163(2)The Regulation is amended in Schedule B
(a) by striking out
New Brunswick Power Coleson Cove Corporation
New Brunswick Power Distribution and Customer Service Corporation
New Brunswick Power Generation Corporation
New Brunswick Power Holding Corporation
New Brunswick Power Nuclear Corporation
New Brunswick Power Transmission Corporation
(b) by adding the following in alphabetical order:
New Brunswick Energy Marketing Corporation
New Brunswick Power Corporation
Public Service Labour Relations Act
164The First Schedule of the Public Service Labour Relations Act, chapter P-25 of the Revised Statutes, 1973, is amended in Part IV
(a) by deleting
New Brunswick Power Holding Corporation
New Brunswick Power Coleson Cove Corporation
New Brunswick Power Distribution and Customer Service Corporation
New Brunswick Power Generation Corporation
New Brunswick Power Nuclear Corporation
New Brunswick Power Transmission Corporation
New Brunswick System Operator
(b) by adding after
New Brunswick Investment Management Corporation
the following:
New Brunswick Power Corporation
New Brunswick Energy Marketing Corporation
Regulation under the Public Service Superannuation Act
165Schedule A of New Brunswick Regulation 84-105 under the Public Service Superannuation Act is amended
(a) by striking out
New Brunswick Power Coleson Cove Corporation
New Brunswick Power Distribution and Customer Service Corporation
New Brunswick Power Generation Corporation
New Brunswick Power Holding Corporation
New Brunswick Power Nuclear Corporation
New Brunswick Power Transmission Corporation
New Brunswick System Operator
(b) by adding after
New Brunswick Community College (NBCC)
the following:
New Brunswick Energy Marketing Corporation
(c) by adding before
New Brunswick Research and Productivity Council
the following:
New Brunswick Power Corporation
Regional Service Delivery Act
166Section 1 of the Regional Service Delivery Act, chapter 37 of the Acts of New Brunswick, 2012, is amended in the definition “distribution electric utility” in the English version by striking out “distribution electric facility” and substituting “distribution electric utility”.
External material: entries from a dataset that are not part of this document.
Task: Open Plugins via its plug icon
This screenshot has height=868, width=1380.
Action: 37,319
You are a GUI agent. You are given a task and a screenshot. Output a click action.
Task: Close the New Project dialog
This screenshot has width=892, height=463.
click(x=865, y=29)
Right to Information and Protection of Privacy Act
167Section 1 of the Right to Information and Protection of Privacy Act, chapter R-10.6 of the Acts of New Brunswick, 2009, is amended in the definition “head”
(a) in paragraph (d) by striking out “in the case of a body listed” and substituting “subject to paragraph (d.1), in the case of a body listed”;
(b) by adding after paragraph (d) the following:
(d.1) in the case of the New Brunswick Energy Marketing Corporation, the chair of its board of directors,
12
REPEAL AND COMMENCEMENT
Repeal
168(1)The Electricity Act, chapter E-4.6 of the Acts of New Brunswick, 2003, is repealed.
168(2)New Brunswick Regulation 2004-2 under the Electricity Act is repealed.
168(3)New Brunswick Regulation 2005-23 under the Electricity Act is repealed.
168(4)New Brunswick Regulation 2006-58 under the Electricity Act is repealed.
168(5)New Brunswick Regulation 2008-9 under the Electricity Act is repealed.
168(6)New Brunswick Regulation 2012-58 under the Electricity Act is repealed.
Commencement
169This Act or any provision of it comes into force on a day or days to be fixed by proclamation.
N.B. This Act was proclaimed and came into force October 1, 2013.
N.B. This Act is consolidated to December 13, 2023.